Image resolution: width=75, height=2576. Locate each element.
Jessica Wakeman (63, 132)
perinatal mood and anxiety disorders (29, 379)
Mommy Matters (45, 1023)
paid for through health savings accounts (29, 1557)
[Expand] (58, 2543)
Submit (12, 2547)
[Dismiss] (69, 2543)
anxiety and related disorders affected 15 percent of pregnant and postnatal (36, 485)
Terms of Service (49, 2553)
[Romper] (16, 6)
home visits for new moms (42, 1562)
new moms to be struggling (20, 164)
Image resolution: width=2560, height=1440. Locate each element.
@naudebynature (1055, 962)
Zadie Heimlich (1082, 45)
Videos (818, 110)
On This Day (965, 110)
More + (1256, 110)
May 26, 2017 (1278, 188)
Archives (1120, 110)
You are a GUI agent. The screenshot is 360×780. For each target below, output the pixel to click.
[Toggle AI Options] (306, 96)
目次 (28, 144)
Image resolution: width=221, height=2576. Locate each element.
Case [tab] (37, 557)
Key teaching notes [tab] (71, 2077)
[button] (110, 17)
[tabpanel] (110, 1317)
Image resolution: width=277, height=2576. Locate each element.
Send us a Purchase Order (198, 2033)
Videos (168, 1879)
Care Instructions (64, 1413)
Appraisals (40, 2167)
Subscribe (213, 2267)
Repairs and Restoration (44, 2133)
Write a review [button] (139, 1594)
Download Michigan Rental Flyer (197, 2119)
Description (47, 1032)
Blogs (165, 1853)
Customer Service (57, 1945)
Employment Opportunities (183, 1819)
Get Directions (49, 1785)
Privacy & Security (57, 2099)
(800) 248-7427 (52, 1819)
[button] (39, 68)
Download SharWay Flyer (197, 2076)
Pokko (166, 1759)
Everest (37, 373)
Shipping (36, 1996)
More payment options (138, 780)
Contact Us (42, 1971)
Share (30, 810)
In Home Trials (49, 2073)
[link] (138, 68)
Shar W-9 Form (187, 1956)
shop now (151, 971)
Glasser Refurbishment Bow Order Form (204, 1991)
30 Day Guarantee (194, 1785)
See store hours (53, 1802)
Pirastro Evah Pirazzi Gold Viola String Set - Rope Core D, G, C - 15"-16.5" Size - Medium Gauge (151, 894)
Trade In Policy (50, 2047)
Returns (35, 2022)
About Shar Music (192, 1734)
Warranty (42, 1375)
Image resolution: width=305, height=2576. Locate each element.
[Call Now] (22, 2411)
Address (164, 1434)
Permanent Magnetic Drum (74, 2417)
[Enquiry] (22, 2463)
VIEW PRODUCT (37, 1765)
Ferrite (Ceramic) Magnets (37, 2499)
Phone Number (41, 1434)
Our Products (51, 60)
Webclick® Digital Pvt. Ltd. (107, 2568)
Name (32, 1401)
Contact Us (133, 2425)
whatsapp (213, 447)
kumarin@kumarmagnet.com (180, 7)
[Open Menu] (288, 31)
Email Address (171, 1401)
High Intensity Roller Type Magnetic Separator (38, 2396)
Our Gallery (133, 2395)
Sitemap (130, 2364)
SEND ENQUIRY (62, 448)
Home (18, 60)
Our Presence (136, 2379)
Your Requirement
------------
◆ About this task
Wherever a line contains the string "Locate", copy that line from the data.

◆ Response to the exercise
Image resolution: width=75, height=2576. Locate each element.
Image resolution: width=2560, height=1440. Locate each element.
Image resolution: width=221, height=2576. Locate each element.
Image resolution: width=277, height=2576. Locate each element.
Image resolution: width=305, height=2576. Locate each element.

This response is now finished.